- EXERCISE TASKS -
- 1) In the interview below, condense the paragraph that begins "The gene therapies that are under development" into a short bulleted list that keeps its main facts.
- 2) Copy the passage of the interview below from "HD INSIGHTS: Voyager" up to and including "of the program.", word for word.

- EXCERPT PROVIDED -
◇ ◇ ◇ ◇
HERSCH: Ionis and Wave are using antisense oligonucleotides, which are introduced intrathecally to the CSF. Because of that delivery technique, the antisense oligonucleotides are best able to reach the surface of the brain, particularly the cortex, but they have more difficulty reaching deeper structures of the brain, such as the basal ganglia. They also must be applied repeatedly, although hopefully not too frequently.
The gene therapies that are under development by UniCure and Spark, as well as Voyager, are one-time treatments that need not be repeated, but they are most likely to require intraparenchymal infusion, initially at least. The difficulty is getting sufficient distribution to the brain to produce a clinical benefit. One of the ways to improve that distribution is to use capsids that can be more widely distributed in the brain than the immediate location where the infusion is made.
HD INSIGHTS: Can you tell us about your timeline, such as when you expect to see your therapy for HD entering clinical trials?
HERSCH: Voyager is currently working on optimizing certain aspects of delivery, and we anticipate continuing through this year, and being able to move that work into preclinical toxicology studies in 2018.
HD INSIGHTS: Voyager has recently announced collaborations with Sanofi Genzyme and CHDI Foundation to help develop your therapies for HD. Can you tell us about those partnerships?
HERSCH: Voyager has a broad collaboration with Sanofi Genzyme on multiple programs. In fact, the HD program originated at Sanofi Genzyme with some of the science there, and so we have a very active collaboration with scientists at Sanofi on the program, particularly on preclinical studies and animal models. Sanofi has the option to continue to partner with Voyager, depending on the program reaching certain milestones.
HD INSIGHTS: And your partnership with CHDI?
HERSCH: The CHDI partnership on this project began with Sanofi Genzyme and, as Voyager took the lead on the program, that collaboration essentially transferred to Voyager, and we have been working very closely on many aspects of the program.
HD INSIGHTS: You have been a leader in HD research for at least the last 20 years. You have an active lab at Harvard Medical School. You were the co-chair of the Huntington Study Group, and you recently accepted a full-time position at Voyager. Can you tell us what attracted you to join Voyager?
HERSCH: As I said, I started consulting for Voyager on a limited time basis, and the more work that I did with Voyager, the more excited I became at the prospects of both gene therapy itself as a treatment option, as well as the program that was developed that I could see developing there. So, I was very excited to join full-time so that I could play a more decisive role in the project.
HD INSIGHTS: When you are not working at Voyager and still working as an academic, how do you like to spend your time?
HERSCH: Going to Martha’s Vineyard with my family or otherwise spending time with my family.
◇ ◇ ◇ ◇
- EXERCISE DATA -

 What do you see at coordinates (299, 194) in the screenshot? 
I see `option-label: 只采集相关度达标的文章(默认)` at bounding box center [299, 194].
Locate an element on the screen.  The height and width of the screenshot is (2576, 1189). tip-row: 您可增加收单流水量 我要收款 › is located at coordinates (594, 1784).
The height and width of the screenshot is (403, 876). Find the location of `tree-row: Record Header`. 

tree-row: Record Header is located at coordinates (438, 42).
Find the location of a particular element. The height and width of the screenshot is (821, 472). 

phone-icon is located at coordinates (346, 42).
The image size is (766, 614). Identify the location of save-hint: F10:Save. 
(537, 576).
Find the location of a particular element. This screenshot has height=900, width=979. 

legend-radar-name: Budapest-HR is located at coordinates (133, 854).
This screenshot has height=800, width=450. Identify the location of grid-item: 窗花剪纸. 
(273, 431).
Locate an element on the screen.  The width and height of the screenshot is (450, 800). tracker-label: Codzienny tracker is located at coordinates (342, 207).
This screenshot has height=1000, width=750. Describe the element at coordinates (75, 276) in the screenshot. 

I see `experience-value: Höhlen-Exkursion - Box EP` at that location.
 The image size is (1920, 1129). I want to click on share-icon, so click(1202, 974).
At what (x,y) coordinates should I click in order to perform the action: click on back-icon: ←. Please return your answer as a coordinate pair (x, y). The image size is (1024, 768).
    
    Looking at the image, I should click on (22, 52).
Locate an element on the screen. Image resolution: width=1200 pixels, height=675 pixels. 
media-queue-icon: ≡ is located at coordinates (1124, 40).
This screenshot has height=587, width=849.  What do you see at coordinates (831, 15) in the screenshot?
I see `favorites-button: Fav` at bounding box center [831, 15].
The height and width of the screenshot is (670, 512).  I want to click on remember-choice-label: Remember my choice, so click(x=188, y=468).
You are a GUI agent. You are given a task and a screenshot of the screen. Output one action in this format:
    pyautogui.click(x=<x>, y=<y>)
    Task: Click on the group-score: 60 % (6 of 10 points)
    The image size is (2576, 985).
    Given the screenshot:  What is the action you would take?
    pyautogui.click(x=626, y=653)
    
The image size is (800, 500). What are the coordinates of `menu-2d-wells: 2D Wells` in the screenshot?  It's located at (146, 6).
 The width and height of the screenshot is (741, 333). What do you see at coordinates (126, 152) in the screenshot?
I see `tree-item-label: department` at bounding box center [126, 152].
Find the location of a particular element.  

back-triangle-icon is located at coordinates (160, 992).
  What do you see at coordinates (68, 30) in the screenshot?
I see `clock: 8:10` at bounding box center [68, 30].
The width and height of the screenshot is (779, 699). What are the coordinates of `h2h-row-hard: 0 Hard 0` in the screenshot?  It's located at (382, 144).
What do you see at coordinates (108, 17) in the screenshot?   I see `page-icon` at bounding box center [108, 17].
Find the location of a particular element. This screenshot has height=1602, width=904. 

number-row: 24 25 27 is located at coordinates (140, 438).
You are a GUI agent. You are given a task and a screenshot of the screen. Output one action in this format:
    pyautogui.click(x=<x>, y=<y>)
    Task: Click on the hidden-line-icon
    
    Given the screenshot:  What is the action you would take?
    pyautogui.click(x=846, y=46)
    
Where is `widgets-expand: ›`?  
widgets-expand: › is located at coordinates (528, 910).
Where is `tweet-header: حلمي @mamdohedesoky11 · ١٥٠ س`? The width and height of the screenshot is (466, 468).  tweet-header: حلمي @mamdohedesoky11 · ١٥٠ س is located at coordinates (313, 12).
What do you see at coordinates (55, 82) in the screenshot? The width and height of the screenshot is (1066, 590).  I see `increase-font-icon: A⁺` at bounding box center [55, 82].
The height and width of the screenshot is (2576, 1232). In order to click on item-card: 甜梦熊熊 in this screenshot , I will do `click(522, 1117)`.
◇ ◇ ◇ ◇
- PER-TASK OUTPUTS -
- 1)
- UniCure, Spark and Voyager are developing gene therapies that are one-time treatments and need not be repeated.
- At least initially, these therapies will most likely require intraparenchymal infusion.
- The difficulty is distributing enough of the therapy in the brain to produce a clinical benefit.
- Distribution can be improved by using capsids that spread more widely in the brain than the immediate infusion site.

- 2)
HD INSIGHTS: Voyager has recently announced collaborations with Sanofi Genzyme and CHDI Foundation to help develop your therapies for HD. Can you tell us about those partnerships?
HERSCH: Voyager has a broad collaboration with Sanofi Genzyme on multiple programs. In fact, the HD program originated at Sanofi Genzyme with some of the science there, and so we have a very active collaboration with scientists at Sanofi on the program, particularly on preclinical studies and animal models. Sanofi has the option to continue to partner with Voyager, depending on the program reaching certain milestones.
HD INSIGHTS: And your partnership with CHDI?
HERSCH: The CHDI partnership on this project began with Sanofi Genzyme and, as Voyager took the lead on the program, that collaboration essentially transferred to Voyager, and we have been working very closely on many aspects of the program.